• What the task requires:
Repeat the lines of the records from the line with "Click the page number 5 / 145" to the line with "[1008, 167]", both included, and nothing else.

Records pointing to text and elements
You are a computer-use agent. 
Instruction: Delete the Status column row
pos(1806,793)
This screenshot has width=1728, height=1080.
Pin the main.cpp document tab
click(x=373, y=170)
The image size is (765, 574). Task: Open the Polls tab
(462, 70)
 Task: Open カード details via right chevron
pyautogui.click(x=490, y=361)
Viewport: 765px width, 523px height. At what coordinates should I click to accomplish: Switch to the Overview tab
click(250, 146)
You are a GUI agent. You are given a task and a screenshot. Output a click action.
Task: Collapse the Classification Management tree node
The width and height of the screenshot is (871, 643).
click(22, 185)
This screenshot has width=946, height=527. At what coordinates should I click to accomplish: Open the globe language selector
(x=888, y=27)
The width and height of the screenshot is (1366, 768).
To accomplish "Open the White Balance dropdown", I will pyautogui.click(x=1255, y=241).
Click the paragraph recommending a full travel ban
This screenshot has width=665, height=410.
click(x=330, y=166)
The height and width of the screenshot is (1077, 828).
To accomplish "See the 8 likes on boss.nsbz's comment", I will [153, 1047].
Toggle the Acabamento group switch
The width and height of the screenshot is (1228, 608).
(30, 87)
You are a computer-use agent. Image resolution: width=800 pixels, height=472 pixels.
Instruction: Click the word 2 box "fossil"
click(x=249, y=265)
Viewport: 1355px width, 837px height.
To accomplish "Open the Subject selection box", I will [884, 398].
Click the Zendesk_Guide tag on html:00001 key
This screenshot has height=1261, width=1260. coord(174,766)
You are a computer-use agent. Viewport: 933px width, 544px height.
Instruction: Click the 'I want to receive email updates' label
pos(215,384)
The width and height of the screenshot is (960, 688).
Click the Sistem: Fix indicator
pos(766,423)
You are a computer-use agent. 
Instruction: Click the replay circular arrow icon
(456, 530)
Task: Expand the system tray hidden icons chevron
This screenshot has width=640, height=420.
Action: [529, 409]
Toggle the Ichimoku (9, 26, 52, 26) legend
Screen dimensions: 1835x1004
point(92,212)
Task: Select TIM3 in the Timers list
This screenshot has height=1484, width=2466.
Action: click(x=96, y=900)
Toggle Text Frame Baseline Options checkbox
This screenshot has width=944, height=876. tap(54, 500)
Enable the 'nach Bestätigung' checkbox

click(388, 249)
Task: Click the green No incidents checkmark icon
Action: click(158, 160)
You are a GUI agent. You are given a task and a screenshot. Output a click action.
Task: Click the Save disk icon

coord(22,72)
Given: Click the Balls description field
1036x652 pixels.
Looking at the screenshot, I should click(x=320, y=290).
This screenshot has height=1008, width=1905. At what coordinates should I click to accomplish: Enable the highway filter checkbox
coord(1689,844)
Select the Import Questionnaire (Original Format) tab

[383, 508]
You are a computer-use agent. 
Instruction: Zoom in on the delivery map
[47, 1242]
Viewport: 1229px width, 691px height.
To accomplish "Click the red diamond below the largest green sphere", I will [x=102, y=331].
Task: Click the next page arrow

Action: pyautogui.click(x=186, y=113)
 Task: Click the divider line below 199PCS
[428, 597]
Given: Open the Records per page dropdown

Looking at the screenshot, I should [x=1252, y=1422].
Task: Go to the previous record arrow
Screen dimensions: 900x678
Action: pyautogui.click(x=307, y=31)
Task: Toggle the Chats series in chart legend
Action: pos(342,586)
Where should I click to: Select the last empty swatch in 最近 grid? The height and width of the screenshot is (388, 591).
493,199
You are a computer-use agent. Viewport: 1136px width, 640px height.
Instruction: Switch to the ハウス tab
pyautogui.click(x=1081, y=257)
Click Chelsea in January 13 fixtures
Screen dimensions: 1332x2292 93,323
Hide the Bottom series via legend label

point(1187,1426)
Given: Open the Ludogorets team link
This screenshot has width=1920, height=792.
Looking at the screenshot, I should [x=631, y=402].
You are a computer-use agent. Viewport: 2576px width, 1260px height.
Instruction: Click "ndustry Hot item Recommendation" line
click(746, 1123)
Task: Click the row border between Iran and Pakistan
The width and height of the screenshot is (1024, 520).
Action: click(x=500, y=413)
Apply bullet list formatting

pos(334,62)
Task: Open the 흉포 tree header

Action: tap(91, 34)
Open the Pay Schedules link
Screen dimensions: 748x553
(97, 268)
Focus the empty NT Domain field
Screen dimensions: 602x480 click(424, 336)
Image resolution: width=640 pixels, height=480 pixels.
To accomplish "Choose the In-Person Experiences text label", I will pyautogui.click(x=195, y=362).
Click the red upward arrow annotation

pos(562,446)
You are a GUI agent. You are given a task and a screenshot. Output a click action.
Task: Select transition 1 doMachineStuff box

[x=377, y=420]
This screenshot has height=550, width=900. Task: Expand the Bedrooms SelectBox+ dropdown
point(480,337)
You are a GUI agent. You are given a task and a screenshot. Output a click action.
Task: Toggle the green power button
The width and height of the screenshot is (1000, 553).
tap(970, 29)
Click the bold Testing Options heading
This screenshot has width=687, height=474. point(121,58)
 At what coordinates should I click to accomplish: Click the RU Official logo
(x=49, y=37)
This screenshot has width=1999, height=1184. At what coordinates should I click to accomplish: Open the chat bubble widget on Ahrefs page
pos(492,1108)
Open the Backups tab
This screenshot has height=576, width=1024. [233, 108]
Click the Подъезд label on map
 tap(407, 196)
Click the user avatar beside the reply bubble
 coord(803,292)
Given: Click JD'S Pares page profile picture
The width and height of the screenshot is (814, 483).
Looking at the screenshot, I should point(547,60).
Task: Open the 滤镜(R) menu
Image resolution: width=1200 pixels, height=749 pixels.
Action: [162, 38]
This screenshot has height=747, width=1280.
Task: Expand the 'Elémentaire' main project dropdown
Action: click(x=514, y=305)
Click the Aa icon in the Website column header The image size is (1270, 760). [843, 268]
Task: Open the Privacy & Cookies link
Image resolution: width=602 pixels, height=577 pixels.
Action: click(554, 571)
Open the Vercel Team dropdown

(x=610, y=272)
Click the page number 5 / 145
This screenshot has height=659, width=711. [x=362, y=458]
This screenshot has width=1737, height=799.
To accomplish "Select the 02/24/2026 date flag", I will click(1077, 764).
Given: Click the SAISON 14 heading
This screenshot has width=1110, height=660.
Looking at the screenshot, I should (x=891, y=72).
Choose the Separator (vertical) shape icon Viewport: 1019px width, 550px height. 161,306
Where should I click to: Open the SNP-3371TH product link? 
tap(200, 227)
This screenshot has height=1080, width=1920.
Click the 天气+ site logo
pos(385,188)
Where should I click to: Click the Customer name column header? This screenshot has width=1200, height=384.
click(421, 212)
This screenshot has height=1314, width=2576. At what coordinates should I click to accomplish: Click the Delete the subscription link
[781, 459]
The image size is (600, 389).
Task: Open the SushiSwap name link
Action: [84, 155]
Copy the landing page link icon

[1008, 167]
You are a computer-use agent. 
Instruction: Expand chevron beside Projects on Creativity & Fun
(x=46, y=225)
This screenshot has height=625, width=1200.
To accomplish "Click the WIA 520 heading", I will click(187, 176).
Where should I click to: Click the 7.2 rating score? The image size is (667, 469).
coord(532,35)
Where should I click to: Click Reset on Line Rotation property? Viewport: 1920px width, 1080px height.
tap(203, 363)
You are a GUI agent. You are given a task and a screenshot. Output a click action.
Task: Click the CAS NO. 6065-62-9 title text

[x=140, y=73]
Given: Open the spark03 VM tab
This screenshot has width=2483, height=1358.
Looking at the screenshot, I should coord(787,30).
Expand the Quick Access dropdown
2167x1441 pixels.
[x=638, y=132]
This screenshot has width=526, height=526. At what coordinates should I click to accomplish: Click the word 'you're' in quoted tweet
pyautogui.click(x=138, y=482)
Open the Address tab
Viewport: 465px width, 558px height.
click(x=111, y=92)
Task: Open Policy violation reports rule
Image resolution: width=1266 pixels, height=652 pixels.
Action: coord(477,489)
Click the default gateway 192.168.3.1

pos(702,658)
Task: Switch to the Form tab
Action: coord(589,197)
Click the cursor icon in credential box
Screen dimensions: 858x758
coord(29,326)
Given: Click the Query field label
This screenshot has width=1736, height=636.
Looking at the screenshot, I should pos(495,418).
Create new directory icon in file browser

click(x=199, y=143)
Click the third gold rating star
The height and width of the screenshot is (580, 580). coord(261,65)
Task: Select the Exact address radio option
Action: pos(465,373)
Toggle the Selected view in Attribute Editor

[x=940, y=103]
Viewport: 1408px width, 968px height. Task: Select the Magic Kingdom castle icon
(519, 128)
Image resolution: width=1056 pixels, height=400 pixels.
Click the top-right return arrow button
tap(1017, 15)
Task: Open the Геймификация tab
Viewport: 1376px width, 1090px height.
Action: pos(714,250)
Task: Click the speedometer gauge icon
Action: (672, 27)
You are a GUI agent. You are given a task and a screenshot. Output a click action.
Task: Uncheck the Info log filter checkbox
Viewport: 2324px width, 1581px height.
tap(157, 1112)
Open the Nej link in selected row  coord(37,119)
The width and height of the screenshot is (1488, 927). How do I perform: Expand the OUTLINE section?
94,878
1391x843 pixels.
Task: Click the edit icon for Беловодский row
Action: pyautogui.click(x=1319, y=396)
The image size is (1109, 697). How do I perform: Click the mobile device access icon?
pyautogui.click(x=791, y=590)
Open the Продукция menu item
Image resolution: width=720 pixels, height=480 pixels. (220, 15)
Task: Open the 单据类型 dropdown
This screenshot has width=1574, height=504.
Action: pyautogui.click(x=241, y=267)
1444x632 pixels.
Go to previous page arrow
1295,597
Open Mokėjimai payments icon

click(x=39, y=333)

• Solution to the problem:
Click the page number 5 / 145
This screenshot has height=659, width=711. [x=362, y=458]
This screenshot has width=1737, height=799.
To accomplish "Select the 02/24/2026 date flag", I will click(1077, 764).
Given: Click the SAISON 14 heading
This screenshot has width=1110, height=660.
Looking at the screenshot, I should (x=891, y=72).
Choose the Separator (vertical) shape icon Viewport: 1019px width, 550px height. 161,306
Where should I click to: Open the SNP-3371TH product link? 
tap(200, 227)
This screenshot has height=1080, width=1920.
Click the 天气+ site logo
pos(385,188)
Where should I click to: Click the Customer name column header? This screenshot has width=1200, height=384.
click(421, 212)
This screenshot has height=1314, width=2576. At what coordinates should I click to accomplish: Click the Delete the subscription link
[781, 459]
The image size is (600, 389).
Task: Open the SushiSwap name link
Action: [84, 155]
Copy the landing page link icon

[1008, 167]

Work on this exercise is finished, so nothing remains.